What the task asks:
Please duplicate the rows from the line containing "Task: Expand the gradient picker preset arrow" through the line containing "coord(534,550)", both included, copying each one verbatim.

Extracted data:
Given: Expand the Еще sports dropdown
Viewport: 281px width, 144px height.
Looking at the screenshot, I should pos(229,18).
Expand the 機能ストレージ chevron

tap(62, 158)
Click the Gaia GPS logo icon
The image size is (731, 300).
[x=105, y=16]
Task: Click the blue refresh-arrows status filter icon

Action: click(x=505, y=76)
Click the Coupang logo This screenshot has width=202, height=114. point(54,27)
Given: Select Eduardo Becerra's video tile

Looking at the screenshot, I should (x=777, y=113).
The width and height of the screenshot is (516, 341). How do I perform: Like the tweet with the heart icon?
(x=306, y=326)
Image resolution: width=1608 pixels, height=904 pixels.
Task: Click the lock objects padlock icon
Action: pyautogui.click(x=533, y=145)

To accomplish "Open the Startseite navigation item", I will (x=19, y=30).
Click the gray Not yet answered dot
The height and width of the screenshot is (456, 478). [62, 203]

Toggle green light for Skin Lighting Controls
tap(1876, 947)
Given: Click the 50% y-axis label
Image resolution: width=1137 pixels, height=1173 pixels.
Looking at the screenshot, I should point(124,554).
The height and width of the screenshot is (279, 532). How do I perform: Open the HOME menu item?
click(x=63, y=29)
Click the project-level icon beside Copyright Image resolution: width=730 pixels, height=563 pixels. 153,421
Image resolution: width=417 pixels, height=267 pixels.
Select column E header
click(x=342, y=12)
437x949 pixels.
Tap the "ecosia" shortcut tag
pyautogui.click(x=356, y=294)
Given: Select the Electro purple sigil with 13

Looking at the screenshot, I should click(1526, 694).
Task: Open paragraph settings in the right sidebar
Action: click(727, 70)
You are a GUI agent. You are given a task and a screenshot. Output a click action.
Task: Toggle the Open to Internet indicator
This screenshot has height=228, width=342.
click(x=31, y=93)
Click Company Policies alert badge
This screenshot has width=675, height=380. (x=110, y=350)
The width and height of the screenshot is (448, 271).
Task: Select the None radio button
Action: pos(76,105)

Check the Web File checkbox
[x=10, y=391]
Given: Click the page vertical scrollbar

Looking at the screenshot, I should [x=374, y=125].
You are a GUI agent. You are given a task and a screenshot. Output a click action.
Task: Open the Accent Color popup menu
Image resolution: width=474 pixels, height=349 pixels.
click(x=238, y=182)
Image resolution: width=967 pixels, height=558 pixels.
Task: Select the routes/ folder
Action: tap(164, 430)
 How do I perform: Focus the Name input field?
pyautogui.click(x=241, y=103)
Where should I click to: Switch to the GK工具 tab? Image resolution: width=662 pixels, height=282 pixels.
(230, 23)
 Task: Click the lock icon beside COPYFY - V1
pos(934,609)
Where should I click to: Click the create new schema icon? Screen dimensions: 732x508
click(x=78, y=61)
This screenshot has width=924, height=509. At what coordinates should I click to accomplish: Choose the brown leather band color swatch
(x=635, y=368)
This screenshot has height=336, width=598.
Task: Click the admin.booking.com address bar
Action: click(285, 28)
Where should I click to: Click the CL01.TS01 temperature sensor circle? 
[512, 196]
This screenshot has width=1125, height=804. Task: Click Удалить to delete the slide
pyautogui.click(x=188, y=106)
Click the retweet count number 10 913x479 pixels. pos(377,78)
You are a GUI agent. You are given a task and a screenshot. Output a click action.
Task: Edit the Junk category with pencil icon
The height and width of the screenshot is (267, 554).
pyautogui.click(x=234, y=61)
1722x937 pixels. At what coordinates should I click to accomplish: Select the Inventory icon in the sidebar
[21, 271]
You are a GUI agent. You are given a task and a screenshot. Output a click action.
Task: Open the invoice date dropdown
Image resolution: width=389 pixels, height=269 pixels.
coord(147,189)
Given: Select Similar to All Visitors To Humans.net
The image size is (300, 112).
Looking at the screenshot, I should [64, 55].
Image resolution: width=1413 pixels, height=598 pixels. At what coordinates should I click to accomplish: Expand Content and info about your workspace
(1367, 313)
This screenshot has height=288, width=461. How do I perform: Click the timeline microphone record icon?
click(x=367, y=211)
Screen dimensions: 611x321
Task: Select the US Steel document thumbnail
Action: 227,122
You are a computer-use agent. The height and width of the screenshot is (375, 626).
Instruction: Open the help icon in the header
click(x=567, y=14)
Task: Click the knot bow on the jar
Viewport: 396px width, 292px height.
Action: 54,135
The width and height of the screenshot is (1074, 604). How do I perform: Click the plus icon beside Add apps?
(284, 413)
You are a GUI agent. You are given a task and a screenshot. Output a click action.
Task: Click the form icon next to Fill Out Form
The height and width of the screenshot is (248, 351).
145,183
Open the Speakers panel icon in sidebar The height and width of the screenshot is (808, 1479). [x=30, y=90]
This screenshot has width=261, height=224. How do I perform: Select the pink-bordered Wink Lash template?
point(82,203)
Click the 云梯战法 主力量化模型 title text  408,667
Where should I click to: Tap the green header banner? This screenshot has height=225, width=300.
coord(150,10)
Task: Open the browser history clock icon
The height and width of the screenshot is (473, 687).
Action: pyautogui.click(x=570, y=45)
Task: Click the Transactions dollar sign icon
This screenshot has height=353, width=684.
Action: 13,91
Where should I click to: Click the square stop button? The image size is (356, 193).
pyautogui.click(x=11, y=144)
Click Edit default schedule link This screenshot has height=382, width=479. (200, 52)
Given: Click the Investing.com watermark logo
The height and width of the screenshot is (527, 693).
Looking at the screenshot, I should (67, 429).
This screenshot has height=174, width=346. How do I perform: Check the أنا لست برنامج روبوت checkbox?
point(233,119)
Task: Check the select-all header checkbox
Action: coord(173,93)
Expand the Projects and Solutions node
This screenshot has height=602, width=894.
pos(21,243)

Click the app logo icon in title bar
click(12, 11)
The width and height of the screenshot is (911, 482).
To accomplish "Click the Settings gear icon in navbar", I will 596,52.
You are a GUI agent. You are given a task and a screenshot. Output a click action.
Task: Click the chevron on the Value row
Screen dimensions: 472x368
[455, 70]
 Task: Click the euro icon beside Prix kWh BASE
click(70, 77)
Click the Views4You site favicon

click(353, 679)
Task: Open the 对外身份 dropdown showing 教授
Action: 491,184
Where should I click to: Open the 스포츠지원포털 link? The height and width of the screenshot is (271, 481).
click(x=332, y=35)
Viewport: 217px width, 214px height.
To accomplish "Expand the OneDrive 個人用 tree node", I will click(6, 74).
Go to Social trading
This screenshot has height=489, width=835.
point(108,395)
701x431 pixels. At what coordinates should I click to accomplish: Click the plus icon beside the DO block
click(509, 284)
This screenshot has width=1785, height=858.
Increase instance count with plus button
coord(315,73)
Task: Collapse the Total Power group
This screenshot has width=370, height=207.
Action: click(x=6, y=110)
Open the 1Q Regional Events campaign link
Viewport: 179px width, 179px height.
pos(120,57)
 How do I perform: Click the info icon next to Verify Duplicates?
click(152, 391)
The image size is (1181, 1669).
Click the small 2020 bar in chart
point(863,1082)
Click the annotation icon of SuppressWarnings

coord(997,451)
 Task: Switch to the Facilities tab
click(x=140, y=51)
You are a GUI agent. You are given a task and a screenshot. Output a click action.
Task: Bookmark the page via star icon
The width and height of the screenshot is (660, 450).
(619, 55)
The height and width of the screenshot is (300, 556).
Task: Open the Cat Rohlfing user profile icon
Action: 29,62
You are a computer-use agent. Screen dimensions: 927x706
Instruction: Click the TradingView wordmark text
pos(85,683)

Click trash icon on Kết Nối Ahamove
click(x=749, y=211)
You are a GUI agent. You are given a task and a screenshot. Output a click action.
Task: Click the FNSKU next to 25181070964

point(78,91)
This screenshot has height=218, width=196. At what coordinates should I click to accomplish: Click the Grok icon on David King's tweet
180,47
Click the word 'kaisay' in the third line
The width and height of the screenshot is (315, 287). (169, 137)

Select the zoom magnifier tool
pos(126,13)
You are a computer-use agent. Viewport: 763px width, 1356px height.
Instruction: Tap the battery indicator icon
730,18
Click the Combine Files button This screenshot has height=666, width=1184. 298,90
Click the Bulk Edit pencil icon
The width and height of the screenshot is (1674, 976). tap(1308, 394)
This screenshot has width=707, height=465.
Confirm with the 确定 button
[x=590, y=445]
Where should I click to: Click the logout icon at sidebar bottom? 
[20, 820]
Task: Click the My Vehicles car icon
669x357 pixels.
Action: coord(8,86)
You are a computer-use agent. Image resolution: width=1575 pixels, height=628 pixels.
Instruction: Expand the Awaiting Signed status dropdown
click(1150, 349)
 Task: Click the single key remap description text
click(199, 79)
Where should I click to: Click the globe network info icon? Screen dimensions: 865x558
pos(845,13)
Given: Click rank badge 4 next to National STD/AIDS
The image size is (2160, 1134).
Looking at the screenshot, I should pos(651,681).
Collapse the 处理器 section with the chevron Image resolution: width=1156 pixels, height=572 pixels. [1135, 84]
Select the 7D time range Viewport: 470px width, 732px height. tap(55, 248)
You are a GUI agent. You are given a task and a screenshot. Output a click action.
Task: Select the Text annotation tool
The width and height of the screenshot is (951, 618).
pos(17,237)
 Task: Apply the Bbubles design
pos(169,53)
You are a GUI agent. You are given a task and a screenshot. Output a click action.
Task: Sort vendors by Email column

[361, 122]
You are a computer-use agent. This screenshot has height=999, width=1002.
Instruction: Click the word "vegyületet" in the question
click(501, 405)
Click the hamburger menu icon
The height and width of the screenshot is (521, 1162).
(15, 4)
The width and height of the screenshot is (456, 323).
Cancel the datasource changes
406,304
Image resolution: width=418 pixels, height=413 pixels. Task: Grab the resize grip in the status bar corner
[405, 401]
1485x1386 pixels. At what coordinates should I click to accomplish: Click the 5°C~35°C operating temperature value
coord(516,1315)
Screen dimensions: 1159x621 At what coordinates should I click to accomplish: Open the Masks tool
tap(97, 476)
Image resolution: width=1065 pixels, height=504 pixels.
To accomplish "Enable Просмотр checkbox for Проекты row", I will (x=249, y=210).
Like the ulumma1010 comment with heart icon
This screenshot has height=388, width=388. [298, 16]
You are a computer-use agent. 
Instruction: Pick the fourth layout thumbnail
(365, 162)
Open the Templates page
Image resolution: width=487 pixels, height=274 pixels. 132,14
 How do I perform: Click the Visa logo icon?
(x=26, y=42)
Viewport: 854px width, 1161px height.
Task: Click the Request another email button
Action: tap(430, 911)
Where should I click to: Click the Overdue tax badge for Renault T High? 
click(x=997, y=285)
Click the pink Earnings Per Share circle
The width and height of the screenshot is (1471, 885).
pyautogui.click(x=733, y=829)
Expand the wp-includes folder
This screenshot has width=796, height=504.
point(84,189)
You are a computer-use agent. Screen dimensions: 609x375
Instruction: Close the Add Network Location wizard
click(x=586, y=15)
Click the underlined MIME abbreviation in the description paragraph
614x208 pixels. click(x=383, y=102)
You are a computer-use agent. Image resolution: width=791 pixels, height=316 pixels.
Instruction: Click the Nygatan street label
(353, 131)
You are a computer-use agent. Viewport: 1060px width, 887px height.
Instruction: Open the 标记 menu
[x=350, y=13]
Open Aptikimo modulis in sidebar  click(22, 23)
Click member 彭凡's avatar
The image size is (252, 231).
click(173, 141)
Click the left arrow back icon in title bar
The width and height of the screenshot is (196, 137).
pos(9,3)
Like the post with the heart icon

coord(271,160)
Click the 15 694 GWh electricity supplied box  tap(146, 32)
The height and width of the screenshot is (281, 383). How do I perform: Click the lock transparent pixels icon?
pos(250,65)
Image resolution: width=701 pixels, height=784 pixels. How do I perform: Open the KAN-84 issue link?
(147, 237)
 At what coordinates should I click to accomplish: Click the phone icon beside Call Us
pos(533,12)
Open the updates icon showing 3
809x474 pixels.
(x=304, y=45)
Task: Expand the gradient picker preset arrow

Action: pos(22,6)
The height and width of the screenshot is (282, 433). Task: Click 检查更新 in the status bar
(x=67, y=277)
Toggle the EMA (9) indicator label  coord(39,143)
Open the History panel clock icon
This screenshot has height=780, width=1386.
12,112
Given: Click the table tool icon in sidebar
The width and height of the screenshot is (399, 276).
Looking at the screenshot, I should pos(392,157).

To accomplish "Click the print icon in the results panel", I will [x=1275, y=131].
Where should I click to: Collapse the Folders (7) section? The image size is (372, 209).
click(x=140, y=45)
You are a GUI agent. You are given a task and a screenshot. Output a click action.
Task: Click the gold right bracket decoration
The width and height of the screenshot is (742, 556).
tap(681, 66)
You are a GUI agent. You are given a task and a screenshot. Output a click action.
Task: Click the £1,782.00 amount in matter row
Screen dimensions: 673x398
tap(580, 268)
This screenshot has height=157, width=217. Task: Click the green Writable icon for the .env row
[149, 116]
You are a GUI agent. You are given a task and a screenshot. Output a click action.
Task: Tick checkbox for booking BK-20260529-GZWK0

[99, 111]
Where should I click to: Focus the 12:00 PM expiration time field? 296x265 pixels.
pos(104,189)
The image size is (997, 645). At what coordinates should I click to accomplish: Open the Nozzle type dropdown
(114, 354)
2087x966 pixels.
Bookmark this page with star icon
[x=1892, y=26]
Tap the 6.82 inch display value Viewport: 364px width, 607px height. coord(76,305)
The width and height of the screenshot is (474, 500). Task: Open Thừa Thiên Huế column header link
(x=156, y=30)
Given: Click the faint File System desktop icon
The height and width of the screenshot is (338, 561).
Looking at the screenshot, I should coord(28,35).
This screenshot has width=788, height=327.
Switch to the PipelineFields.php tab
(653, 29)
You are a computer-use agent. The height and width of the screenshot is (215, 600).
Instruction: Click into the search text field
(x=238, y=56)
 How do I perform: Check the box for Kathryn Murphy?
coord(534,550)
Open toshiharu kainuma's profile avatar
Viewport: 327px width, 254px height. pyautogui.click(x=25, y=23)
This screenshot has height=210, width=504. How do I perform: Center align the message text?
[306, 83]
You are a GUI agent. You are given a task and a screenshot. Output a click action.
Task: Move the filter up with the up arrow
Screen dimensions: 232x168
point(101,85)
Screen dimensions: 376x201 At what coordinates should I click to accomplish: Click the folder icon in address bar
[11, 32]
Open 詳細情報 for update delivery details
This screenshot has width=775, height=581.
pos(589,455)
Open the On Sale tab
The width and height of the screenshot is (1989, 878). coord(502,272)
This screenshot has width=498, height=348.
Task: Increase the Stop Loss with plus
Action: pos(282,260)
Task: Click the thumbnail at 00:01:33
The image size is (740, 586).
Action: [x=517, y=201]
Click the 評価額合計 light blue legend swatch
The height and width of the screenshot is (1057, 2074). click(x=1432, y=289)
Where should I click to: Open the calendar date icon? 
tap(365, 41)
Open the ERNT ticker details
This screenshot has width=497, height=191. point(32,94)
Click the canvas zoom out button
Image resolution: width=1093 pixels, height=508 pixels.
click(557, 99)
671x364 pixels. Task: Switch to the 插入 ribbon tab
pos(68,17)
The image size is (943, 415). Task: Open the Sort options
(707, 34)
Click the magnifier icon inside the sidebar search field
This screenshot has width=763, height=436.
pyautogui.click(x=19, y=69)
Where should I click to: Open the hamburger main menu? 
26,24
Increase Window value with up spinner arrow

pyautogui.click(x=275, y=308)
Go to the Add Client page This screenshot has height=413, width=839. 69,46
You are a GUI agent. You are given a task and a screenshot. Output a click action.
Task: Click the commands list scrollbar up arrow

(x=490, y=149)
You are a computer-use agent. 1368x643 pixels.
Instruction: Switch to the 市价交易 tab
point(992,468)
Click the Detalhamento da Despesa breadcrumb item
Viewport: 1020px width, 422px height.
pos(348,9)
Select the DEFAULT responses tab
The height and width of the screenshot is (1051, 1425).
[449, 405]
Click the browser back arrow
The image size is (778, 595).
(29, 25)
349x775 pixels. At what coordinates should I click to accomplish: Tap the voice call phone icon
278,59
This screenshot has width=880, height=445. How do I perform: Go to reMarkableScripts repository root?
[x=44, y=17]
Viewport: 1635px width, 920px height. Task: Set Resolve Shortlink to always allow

Task solution:
Task: Expand the gradient picker preset arrow

Action: pos(22,6)
The height and width of the screenshot is (282, 433). Task: Click 检查更新 in the status bar
(x=67, y=277)
Toggle the EMA (9) indicator label  coord(39,143)
Open the History panel clock icon
This screenshot has height=780, width=1386.
12,112
Given: Click the table tool icon in sidebar
The width and height of the screenshot is (399, 276).
Looking at the screenshot, I should pos(392,157).

To accomplish "Click the print icon in the results panel", I will [x=1275, y=131].
Where should I click to: Collapse the Folders (7) section? The image size is (372, 209).
click(x=140, y=45)
You are a GUI agent. You are given a task and a screenshot. Output a click action.
Task: Click the gold right bracket decoration
The width and height of the screenshot is (742, 556).
tap(681, 66)
You are a GUI agent. You are given a task and a screenshot. Output a click action.
Task: Click the £1,782.00 amount in matter row
Screen dimensions: 673x398
tap(580, 268)
This screenshot has height=157, width=217. Task: Click the green Writable icon for the .env row
[149, 116]
You are a GUI agent. You are given a task and a screenshot. Output a click action.
Task: Tick checkbox for booking BK-20260529-GZWK0

[99, 111]
Where should I click to: Focus the 12:00 PM expiration time field? 296x265 pixels.
pos(104,189)
The image size is (997, 645). At what coordinates should I click to accomplish: Open the Nozzle type dropdown
(114, 354)
2087x966 pixels.
Bookmark this page with star icon
[x=1892, y=26]
Tap the 6.82 inch display value Viewport: 364px width, 607px height. coord(76,305)
The width and height of the screenshot is (474, 500). Task: Open Thừa Thiên Huế column header link
(x=156, y=30)
Given: Click the faint File System desktop icon
The height and width of the screenshot is (338, 561).
Looking at the screenshot, I should coord(28,35).
This screenshot has width=788, height=327.
Switch to the PipelineFields.php tab
(653, 29)
You are a computer-use agent. The height and width of the screenshot is (215, 600).
Instruction: Click into the search text field
(x=238, y=56)
 How do I perform: Check the box for Kathryn Murphy?
coord(534,550)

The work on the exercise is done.